Directed by: Sallie Aprahamian
Written by: Joy Wilkinson
Air date: 25 November 2018

Quick recap at the beginning. The Doctor and her friends travel to the past to see the coronation of Elizabeth I but instead find themselves witnessing a witch trial in 1612 Lancashire, located next to Pendle Hill. Initially trying not to get involved the Doctor can't help but try to save an old woman drowning in a lake. She's not able to protect her but she introduces herself as General Witchfinder in order to stop any future trials and find out what's happening in the land owned by a magistrate Becka Savage. Before she manages to take any important action King James arrives to Lancashire only to make things worse. He dismisses the Doctor's authority and takes over the witch hunt. Meanwhile Yasmin encounters a tendril made of mud which is attacking people in the woods and the Doctor realizes that aliens are behind all the strange events nearby, not a witch.
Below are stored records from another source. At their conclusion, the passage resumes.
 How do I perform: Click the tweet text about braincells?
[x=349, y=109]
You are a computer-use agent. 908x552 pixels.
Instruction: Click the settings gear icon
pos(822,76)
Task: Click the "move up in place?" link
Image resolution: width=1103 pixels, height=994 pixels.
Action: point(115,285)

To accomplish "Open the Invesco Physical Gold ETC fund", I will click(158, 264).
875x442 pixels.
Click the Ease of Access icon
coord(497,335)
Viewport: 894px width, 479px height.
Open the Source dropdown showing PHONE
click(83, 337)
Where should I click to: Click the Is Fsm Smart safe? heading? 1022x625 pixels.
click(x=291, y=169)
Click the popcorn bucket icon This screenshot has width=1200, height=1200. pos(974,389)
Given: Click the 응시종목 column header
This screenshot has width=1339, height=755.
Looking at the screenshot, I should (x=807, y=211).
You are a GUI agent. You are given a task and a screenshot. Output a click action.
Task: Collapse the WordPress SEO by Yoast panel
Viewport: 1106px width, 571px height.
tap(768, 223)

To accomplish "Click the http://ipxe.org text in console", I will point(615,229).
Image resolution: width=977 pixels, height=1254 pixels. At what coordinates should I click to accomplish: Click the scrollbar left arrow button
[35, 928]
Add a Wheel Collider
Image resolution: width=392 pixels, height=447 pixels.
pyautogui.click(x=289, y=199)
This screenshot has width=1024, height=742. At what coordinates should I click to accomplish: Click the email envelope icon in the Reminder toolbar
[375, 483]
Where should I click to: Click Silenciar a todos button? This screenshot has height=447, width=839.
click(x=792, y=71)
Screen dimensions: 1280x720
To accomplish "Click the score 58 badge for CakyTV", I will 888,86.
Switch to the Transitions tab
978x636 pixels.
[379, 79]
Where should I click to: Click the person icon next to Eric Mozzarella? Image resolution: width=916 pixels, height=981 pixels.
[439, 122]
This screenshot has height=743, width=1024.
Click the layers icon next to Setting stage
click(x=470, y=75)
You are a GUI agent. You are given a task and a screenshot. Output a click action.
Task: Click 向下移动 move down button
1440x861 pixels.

The bodies of the recent victims of the trials are reanimated by the aliens looking for Becka and their latest appearance leads landowner to accuse the Doctor of being a witch herself. The Doctor tries to reason with King James but is forced to save herself from drowning during her trial, only to later finally learn the truth about the aliens called Morax. They take over Becka's body and capture King James in order to use his body as a vessel for their own King, trapped in a prison under a tree chopped down on Pendle Hill. The Doctor and her friends, along with Becka's cousin Willa, are able to stop the aliens and fix the systems maintaining their prison, forcing all the Morax criminals out of their host bodies, with the exception of their queen in Becka's body who is killed by King James. Team TARDIS leaves the past after King James promises to erase all records of the events from history.

Starting with some overall thoughts, I really enjoyed this one. I wasn't sure how the show is going to address the Doctor being a female now but I think they did a wonderful job in this episode. It was definitely driven by the story and the Doctor kept her focus on how to help people and fix the situation, despite constant obstacles in her way. The best part of the hour for me might be her interactions with King James, wonderfully portrayed by guest star, Alan Cumming. Their conversation after the Doctor is captured was a chance for both of the actors to shine and it showed just how powerful the Doctor's words can be, even under these circumstances. It's clear that she made an impression on the King, though he's not ready to admit it right away. Another thing worth to mention, I'm glad that Team TARDIS immediately realized when things went wrong and fought to save the Doctor. What I liked even more was when she proved that she was never in a real danger and saved herself. I think this might be the first episode in a while when I thought the Doctor had a greater role in the events, and I absolutely loved that. I think we're finally getting to see more of Thirteen and I'm hoping for even better moments for her in the next two episodes. King James turned out to be quite an interesting character. He's introduced as someone deeply determined to get rid of the devil's associates, the witches, which initially makes him an adversary to Team TARDIS who quickly realize there are no witches around and innocent people are losing their lives for nothing. There's also King James' attitude towards the women and the Doctor in particular, when he dismisses the possibility of her being the General Witchfinder due to her gender. He does have his moments, though. He's certainly interested in Ryan which leads to an interesting exchange between the two, with the King sharing his life's story and proving there's more to him than meets the eye. Even his interactions with the Doctor evolve during the episode, at the end he finds himself caring about her opinion and offering his help in keeping the events hidden from the history books.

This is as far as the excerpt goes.